# Feature Engineering

In [None]:
import pandas as pd

train_df = pd.read_csv('Data/train.csv')
test_df = pd.read_csv('Data/test.csv')

train_df.head()

## Create New Features
In this section, we will create new features to improve the model's performance and gain more insights from the data. We will create interaction features, polynomial features, and apply transformations to existing features.

In [None]:
import numpy as np

# Interaction Features
train_df['Energy_Mood_Interaction'] = train_df['Energy'] * train_df['MoodScore']
test_df['Energy_Mood_Interaction'] = test_df['Energy'] * test_df['MoodScore']

train_df['Rhythm_Energy_Interaction'] = train_df['RhythmScore'] * train_df['Energy']
test_df['Rhythm_Energy_Interaction'] = test_df['RhythmScore'] * test_df['Energy']

train_df['Loudness_Energy_Interaction'] = train_df['AudioLoudness'] * train_df['Energy']
test_df['Loudness_Energy_Interaction'] = test_df['AudioLoudness'] * test_df['Energy']

train_df['Rhythm_Loudness_Interaction'] = train_df['RhythmScore'] * train_df['AudioLoudness']
test_df['Rhythm_Loudness_Interaction'] = test_df['RhythmScore'] * test_df['AudioLoudness']

# Polynomial Features
train_df['Energy_sq'] = train_df['Energy']**2
test_df['Energy_sq'] = test_df['Energy']**2

train_df['MoodScore_sq'] = train_df['MoodScore']**2
test_df['MoodScore_sq'] = test_df['MoodScore']**2

train_df['RhythmScore_sq'] = train_df['RhythmScore']**2
test_df['RhythmScore_sq'] = test_df['RhythmScore']**2

train_df['AudioLoudness_sq'] = train_df['AudioLoudness']**2
test_df['AudioLoudness_sq'] = test_df['AudioLoudness']**2

# Feature Transformations
train_df['TrackDurationMs_log'] = np.log1p(train_df['TrackDurationMs'])
test_df['TrackDurationMs_log'] = np.log1p(test_df['TrackDurationMs'])

# Ratio Features
train_df['Vocal_Duration_Ratio'] = train_df['VocalContent'] / train_df['TrackDurationMs']
test_df['Vocal_Duration_Ratio'] = test_df['VocalContent'] / test_df['TrackDurationMs']


train_df.head()

## Evaluate New Features
In this section, we will evaluate the new features by analyzing their correlation with the target variable and their importance in a machine learning model.

In [None]:
import matplotlib.pyplot as plt
import seaborn as sns
from sklearn.ensemble import RandomForestRegressor

# Correlation Analysis
plt.figure(figsize=(20, 15))
correlation_matrix = train_df.corr()
sns.heatmap(correlation_matrix, annot=False, cmap='coolwarm')
plt.title('Correlation Matrix of All Features')
plt.show()

# Feature Importance Analysis
X = train_df.drop(['id', 'BeatsPerMinute'], axis=1)
y = train_df['BeatsPerMinute']

# Handle potential infinite values from ratio features
X.replace([np.inf, -np.inf], np.nan, inplace=True)
X.fillna(0, inplace=True)


model = RandomForestRegressor(n_estimators=100, random_state=42, n_jobs=-1)
model.fit(X, y)

feature_importances = pd.DataFrame({'feature': X.columns, 'importance': model.feature_importances_})
feature_importances = feature_importances.sort_values('importance', ascending=False)

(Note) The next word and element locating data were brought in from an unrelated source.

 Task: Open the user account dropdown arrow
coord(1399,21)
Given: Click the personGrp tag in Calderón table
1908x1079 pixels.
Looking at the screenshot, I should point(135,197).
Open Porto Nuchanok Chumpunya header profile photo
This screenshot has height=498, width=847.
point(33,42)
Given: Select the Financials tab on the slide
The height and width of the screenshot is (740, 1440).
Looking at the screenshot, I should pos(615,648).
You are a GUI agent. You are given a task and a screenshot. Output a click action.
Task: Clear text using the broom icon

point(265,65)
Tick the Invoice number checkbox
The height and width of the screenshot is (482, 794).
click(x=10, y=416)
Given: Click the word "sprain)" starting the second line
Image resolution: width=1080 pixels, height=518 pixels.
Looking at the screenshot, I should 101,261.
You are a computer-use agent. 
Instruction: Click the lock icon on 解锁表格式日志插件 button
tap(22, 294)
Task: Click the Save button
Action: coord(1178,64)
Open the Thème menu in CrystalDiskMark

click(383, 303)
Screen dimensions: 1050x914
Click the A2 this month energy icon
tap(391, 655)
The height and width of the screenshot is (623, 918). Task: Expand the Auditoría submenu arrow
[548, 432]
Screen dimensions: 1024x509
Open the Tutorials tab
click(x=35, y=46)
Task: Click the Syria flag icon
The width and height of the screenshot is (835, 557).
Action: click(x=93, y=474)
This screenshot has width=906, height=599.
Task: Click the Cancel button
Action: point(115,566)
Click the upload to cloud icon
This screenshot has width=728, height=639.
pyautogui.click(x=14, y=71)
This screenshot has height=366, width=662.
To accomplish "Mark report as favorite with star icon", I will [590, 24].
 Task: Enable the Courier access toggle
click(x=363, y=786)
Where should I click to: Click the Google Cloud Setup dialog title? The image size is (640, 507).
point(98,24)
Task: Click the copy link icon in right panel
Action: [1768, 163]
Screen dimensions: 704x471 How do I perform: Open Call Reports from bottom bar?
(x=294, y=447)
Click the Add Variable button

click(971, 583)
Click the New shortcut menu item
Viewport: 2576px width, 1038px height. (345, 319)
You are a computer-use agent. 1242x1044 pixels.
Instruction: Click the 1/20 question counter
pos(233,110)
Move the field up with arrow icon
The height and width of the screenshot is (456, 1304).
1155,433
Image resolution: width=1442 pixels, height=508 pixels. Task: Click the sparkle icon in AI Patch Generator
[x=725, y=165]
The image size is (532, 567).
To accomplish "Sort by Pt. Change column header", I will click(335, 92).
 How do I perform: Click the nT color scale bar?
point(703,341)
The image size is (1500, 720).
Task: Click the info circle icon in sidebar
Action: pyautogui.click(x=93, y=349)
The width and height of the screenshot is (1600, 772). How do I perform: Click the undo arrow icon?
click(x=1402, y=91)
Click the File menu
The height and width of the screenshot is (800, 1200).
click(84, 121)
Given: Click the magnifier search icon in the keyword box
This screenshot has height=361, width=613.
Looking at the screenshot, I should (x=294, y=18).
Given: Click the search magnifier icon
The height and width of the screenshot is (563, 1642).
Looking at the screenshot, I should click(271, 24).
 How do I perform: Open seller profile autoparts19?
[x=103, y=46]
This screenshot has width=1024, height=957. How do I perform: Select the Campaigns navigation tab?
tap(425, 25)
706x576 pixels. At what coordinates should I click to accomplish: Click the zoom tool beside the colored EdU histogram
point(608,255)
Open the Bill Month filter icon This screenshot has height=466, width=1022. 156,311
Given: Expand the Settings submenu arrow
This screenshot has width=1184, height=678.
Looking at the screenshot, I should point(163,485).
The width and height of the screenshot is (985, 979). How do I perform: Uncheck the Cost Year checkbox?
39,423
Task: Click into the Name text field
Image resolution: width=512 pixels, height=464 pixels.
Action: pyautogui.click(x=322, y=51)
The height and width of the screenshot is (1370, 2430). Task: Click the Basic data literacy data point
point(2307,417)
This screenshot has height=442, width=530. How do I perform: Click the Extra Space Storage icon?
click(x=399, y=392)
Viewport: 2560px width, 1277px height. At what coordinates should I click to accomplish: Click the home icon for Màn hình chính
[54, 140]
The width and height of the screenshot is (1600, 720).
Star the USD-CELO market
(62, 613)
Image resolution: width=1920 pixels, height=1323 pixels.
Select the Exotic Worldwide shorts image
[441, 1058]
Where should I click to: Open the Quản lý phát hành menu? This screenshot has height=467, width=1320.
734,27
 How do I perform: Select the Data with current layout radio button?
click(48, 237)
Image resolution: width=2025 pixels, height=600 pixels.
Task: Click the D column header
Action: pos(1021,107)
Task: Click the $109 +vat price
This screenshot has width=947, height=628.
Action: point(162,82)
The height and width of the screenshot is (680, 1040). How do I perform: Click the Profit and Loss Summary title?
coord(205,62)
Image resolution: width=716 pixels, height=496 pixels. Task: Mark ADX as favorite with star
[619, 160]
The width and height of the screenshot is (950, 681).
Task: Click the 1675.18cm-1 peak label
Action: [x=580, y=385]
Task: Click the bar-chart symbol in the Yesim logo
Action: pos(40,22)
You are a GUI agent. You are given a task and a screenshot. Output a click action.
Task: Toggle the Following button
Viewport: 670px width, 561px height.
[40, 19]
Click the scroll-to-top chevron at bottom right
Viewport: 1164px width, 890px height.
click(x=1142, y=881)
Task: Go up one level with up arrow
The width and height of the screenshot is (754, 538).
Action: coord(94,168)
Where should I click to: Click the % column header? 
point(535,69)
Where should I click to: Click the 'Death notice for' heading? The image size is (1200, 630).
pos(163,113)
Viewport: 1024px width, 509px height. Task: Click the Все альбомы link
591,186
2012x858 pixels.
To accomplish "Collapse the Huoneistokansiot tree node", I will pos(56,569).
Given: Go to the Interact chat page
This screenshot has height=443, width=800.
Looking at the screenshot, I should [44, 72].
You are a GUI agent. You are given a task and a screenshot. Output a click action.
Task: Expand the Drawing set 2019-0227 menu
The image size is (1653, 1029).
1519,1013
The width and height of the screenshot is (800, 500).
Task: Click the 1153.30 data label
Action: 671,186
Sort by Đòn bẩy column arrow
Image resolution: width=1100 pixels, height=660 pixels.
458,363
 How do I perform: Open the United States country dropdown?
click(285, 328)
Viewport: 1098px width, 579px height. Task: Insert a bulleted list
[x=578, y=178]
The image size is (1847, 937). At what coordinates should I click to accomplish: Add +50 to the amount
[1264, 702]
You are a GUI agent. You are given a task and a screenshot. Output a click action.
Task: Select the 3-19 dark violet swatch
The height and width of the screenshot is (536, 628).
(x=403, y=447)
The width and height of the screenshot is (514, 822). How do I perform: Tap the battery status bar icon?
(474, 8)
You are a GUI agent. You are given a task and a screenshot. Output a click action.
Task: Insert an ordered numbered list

plt.figure(figsize=(12, 10))
sns.barplot(x='importance', y='feature', data=feature_importances)
plt.title('Feature Importances')
plt.show()

## Conclusion
In this notebook, we performed feature engineering to explore new relationships in the data and potentially improve model performance. We created several new features, including interaction terms, polynomial features, transformations, and ratios.

The correlation matrix and feature importance plot provide insights into which of these new features are most promising. The `Loudness_Energy_Interaction` and `Rhythm_Loudness_Interaction` seem to have a noticeable correlation with the target variable. The feature importance plot also highlights some of the new features as being important for the model's predictions.

These new features can now be used in a machine learning model to see if they improve the prediction of `BeatsPerMinute`. Further exploration could involve creating more complex features or using different techniques for feature selection.